(Records contained in a dataset)
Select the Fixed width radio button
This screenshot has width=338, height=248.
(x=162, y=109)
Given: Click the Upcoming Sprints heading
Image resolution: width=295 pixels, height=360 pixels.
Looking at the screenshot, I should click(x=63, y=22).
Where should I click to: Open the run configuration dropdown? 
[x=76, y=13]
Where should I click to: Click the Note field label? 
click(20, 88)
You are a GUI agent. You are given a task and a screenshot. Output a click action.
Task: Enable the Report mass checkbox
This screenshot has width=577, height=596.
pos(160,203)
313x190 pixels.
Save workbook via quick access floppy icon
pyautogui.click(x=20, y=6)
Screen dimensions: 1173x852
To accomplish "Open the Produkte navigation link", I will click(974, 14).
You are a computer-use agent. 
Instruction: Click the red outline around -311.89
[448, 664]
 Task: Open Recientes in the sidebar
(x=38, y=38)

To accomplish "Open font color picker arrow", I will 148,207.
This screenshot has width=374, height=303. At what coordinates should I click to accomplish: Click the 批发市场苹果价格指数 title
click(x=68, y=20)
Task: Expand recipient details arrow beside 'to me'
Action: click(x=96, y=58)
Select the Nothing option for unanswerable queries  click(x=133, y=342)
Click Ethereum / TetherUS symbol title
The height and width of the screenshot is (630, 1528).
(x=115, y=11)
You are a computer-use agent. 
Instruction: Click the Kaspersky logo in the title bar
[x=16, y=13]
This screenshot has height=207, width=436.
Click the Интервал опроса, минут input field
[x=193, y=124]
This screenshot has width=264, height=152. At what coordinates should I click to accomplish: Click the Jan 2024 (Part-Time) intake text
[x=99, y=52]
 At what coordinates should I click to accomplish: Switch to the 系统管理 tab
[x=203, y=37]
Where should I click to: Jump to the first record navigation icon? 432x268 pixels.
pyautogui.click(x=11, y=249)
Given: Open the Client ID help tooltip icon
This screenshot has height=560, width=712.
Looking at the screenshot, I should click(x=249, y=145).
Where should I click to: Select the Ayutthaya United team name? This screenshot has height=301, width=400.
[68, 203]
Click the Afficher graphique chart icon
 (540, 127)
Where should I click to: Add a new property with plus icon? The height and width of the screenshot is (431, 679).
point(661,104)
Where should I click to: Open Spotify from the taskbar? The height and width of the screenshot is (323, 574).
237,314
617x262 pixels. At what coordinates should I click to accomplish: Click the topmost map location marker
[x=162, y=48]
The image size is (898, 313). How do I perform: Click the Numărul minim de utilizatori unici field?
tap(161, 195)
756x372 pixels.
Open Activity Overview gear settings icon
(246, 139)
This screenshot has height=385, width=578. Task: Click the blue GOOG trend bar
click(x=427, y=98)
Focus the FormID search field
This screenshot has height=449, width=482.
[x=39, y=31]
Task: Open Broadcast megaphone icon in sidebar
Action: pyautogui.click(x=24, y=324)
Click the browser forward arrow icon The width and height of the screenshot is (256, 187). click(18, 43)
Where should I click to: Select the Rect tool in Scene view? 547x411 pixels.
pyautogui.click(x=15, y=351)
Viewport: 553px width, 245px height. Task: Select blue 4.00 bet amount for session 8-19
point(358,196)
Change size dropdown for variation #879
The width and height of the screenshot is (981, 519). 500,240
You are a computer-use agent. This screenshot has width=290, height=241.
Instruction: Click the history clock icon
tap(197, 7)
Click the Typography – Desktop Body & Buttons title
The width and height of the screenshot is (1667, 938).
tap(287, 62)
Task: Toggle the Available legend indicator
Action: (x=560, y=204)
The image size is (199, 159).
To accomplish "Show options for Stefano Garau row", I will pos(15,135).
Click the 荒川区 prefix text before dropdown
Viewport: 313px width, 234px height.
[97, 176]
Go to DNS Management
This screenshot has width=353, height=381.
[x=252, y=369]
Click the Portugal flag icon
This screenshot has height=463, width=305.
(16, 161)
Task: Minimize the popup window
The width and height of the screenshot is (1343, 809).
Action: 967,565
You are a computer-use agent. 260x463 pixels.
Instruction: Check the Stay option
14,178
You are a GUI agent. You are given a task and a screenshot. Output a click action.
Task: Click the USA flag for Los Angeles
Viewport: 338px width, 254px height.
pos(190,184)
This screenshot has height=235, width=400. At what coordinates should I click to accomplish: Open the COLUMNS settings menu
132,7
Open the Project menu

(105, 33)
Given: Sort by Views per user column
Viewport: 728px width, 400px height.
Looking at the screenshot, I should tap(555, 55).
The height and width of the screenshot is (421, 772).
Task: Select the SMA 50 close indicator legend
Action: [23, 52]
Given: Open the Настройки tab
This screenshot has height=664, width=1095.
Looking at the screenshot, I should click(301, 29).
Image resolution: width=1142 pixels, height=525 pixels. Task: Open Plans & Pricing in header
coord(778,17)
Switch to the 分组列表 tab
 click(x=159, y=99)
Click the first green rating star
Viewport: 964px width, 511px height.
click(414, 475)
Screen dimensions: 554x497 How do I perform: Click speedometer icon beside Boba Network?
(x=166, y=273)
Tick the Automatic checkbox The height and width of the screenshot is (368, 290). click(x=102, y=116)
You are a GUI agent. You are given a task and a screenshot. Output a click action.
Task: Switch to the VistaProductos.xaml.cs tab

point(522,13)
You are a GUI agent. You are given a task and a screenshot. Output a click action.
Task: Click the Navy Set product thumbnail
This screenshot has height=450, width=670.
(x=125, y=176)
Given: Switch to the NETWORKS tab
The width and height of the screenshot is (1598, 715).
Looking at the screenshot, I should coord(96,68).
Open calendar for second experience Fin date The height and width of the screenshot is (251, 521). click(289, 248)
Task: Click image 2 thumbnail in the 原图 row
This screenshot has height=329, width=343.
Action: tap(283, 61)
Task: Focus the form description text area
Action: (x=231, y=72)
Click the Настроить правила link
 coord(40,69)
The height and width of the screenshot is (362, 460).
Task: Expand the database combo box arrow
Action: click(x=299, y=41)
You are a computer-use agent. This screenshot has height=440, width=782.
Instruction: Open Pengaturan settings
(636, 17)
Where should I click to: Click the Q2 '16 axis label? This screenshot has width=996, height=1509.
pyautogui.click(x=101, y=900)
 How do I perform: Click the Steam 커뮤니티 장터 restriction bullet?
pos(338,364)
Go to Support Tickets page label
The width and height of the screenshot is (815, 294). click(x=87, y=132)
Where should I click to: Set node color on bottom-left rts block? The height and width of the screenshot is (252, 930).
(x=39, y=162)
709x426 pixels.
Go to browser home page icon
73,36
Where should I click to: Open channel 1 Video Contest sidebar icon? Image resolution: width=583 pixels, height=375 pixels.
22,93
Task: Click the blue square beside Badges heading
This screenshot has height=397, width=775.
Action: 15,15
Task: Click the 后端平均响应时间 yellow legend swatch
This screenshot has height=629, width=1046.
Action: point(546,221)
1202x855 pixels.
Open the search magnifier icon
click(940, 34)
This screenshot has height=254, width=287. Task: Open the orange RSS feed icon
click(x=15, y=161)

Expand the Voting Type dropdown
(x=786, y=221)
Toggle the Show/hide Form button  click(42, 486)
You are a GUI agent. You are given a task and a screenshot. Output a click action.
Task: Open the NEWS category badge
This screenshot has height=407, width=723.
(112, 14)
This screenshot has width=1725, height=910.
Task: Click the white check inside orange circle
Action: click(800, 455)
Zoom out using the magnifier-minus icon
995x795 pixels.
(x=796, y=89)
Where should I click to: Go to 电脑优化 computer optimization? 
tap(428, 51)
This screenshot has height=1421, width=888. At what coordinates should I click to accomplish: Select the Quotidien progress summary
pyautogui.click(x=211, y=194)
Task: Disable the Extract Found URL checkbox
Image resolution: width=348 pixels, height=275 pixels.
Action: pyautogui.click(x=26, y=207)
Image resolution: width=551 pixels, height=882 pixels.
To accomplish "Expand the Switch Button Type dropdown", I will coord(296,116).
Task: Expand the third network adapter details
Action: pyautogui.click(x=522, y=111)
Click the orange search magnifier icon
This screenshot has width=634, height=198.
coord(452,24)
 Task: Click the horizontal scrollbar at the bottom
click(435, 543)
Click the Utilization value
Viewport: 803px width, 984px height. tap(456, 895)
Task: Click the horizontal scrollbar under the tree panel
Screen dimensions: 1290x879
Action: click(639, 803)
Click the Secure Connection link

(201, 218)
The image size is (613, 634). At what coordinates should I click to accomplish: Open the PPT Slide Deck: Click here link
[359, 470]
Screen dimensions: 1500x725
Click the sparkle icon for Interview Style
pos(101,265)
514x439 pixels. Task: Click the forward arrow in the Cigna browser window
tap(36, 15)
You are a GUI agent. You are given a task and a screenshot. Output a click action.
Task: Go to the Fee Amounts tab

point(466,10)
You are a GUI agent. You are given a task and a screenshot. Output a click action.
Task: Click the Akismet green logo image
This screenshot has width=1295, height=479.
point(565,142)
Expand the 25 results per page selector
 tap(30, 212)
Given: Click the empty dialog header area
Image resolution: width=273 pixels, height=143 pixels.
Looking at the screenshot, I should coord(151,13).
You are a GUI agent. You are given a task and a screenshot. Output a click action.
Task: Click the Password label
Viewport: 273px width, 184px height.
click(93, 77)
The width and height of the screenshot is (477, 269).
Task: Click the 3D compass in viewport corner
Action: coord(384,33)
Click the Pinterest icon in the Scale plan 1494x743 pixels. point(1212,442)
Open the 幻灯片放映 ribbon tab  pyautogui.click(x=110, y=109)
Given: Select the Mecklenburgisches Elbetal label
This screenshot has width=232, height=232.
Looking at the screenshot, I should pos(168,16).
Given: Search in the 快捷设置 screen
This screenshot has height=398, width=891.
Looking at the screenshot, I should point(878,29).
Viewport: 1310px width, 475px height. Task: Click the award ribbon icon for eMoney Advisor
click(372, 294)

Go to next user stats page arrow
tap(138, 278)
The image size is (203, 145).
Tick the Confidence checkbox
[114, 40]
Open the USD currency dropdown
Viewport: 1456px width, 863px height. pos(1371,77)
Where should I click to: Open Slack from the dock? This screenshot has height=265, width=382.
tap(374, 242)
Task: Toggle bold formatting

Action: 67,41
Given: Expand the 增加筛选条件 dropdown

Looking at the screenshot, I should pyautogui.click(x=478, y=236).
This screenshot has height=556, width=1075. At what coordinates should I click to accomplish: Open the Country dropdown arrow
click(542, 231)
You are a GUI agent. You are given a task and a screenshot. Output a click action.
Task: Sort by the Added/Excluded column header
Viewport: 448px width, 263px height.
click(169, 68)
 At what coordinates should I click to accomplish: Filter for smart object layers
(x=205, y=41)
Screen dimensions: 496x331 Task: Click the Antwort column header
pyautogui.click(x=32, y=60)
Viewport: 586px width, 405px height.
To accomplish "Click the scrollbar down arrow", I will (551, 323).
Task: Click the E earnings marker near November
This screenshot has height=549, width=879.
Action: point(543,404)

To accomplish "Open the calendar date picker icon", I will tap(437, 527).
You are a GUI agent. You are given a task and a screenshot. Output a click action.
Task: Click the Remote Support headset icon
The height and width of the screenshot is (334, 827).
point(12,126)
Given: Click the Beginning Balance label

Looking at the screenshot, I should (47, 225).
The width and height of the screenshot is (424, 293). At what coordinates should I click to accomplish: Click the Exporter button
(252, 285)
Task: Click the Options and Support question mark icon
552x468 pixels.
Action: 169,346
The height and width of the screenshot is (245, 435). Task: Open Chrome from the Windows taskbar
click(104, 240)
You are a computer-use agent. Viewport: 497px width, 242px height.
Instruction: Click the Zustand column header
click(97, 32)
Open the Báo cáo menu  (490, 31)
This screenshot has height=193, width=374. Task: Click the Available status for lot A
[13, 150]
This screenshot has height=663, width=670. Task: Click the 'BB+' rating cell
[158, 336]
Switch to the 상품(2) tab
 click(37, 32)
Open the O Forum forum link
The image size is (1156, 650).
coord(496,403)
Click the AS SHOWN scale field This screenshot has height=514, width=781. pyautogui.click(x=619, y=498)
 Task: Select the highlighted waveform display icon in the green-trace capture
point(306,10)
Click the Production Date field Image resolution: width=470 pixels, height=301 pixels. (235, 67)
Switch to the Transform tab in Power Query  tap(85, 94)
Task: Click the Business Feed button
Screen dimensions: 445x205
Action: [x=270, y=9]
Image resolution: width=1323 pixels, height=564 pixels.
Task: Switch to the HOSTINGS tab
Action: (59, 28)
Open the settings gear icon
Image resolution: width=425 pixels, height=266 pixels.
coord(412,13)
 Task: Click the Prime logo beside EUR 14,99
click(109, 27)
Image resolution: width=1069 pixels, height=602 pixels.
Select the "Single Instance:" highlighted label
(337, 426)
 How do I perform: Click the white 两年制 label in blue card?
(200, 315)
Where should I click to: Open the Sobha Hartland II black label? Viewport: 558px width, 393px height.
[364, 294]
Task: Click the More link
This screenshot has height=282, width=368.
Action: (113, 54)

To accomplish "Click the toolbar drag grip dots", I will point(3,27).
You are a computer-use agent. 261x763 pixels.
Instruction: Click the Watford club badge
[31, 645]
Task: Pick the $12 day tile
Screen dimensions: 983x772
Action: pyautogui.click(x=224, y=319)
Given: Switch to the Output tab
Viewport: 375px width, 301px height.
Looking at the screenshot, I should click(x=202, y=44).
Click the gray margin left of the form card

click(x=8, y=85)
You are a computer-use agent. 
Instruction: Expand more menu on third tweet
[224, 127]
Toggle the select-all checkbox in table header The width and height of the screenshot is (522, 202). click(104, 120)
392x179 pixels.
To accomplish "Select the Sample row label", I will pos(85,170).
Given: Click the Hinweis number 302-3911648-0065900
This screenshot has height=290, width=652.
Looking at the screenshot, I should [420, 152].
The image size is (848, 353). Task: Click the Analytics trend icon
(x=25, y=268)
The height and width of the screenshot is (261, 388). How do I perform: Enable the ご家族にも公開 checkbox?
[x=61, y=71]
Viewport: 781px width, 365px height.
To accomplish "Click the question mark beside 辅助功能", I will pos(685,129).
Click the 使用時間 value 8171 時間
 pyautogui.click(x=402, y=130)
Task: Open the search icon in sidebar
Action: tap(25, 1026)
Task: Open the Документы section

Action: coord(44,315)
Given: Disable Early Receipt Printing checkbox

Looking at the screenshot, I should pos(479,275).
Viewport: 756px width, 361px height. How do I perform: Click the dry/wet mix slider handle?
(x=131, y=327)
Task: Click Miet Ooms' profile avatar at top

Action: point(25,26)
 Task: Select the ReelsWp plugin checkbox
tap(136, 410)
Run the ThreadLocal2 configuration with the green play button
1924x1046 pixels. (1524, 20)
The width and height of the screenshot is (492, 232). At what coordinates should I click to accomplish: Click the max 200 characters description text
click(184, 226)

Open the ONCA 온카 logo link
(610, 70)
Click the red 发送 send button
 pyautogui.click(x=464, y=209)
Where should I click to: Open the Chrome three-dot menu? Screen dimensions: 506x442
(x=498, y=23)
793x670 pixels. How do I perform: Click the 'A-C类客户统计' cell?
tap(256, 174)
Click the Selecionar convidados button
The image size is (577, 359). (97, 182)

** TASK GOAL **
Repeat word for word every line from the start of the entries to the line holding "This screenshot has height=207, width=436.", inclusive, and nothing else.

** YOUR SOLUTION **
Select the Fixed width radio button
This screenshot has width=338, height=248.
(x=162, y=109)
Given: Click the Upcoming Sprints heading
Image resolution: width=295 pixels, height=360 pixels.
Looking at the screenshot, I should click(x=63, y=22).
Where should I click to: Open the run configuration dropdown? 
[x=76, y=13]
Where should I click to: Click the Note field label? 
click(20, 88)
You are a GUI agent. You are given a task and a screenshot. Output a click action.
Task: Enable the Report mass checkbox
This screenshot has width=577, height=596.
pos(160,203)
313x190 pixels.
Save workbook via quick access floppy icon
pyautogui.click(x=20, y=6)
Screen dimensions: 1173x852
To accomplish "Open the Produkte navigation link", I will click(974, 14).
You are a computer-use agent. 
Instruction: Click the red outline around -311.89
[448, 664]
 Task: Open Recientes in the sidebar
(x=38, y=38)

To accomplish "Open font color picker arrow", I will 148,207.
This screenshot has width=374, height=303. At what coordinates should I click to accomplish: Click the 批发市场苹果价格指数 title
click(x=68, y=20)
Task: Expand recipient details arrow beside 'to me'
Action: click(x=96, y=58)
Select the Nothing option for unanswerable queries  click(x=133, y=342)
Click Ethereum / TetherUS symbol title
The height and width of the screenshot is (630, 1528).
(x=115, y=11)
You are a computer-use agent. 
Instruction: Click the Kaspersky logo in the title bar
[x=16, y=13]
This screenshot has height=207, width=436.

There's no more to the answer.